Report: Nets apply for Disabled Player Exception

Brook Lopez

Brook Lopez
Brook Lopez (AP)
The Brooklyn Nets have applied for the Disabled Player Exception to replace Brook Lopez, according to a report from Net Income of NetsDaily.

The application was expected before the January 15th deadline. Nets general manager Billy King said at a press conference following Lopez’s season-ending foot injury that the Nets would apply for the exception. To get approval, the Nets would need clearance from an impartial NBA doctor that confirms Lopez’s injury will keep him out for the year.

If their application is approved as expected, the Nets will have a one-time chance until March 15th to replace Lopez on the roster by signing a free agent for up to $5.15 million, or trading for a player in the last year of his contract (options included), with a salary up to $5.25 million.

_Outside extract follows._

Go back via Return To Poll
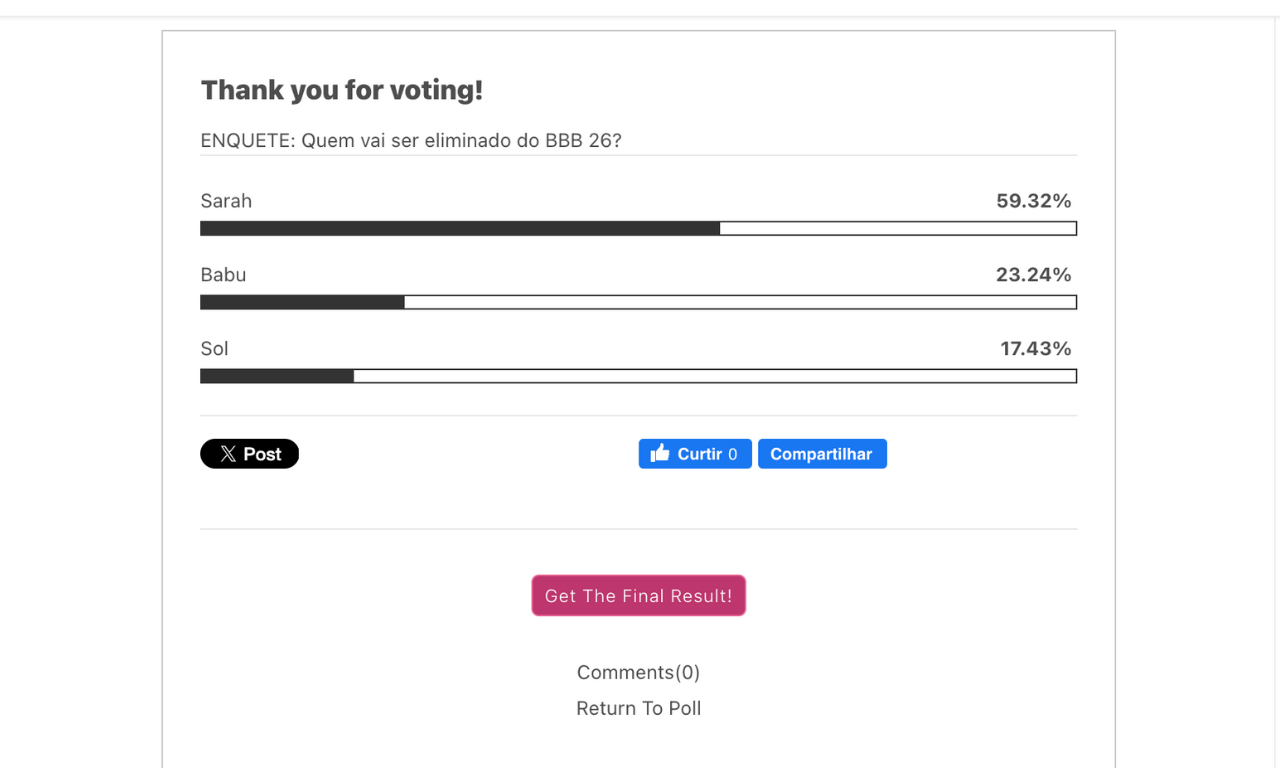The image size is (1280, 768). coord(638,708)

The application was mostly just for added options; given the restrictions, it’s unlikely they’ll use it at all.

The exception doesn’t open a roster spot. They’d need to waive someone or complete a 2-for-1 trade to open a roster spot up. If they waived a player, his salary — and luxury tax burden — would still be on the books.

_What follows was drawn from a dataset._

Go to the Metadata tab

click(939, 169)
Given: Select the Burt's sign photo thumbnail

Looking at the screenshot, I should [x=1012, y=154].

That luxury tax burden would also apply to any player they sign with the Disabled Player Exception. If they signed a player to even a minimum salary, they’d play close to $5 million just in taxes alone. If they signed a player to the maximum $5.15 million, they’re looking at a bill close to $30 million. That’s an extraordinary price to pay for just for a few months of a player not good enough to have made a roster yet this season.

(Aside: though I understand why the NBA set up the luxury tax system this way, it seems odd to tax a team that’s using the Disabled Player Exception. The tax is meant to curtail reckless spending, not limit teams trying to fill holes caused by injury.)

Lopez had surgery on his right foot on January 4th to repair the break in the fifth metatarsal, with an additional procedure done to re-align the first metatarsal (the innermost metatarsal on the foot). The re-alignment was done with Lopez’s long-term foot health in mind.

“It’s a (bone) break. Talk to me in October, or this summer when he’s working out, and that’s all we can do,” King told Tim Bontemps of the New York Post. “There’s not a magical answer I can give you guys to say to project into the future. I can only answer what the doctors told me. … That’s what it comes down to.”

Lopez has not spoken with the media since incurring the injury.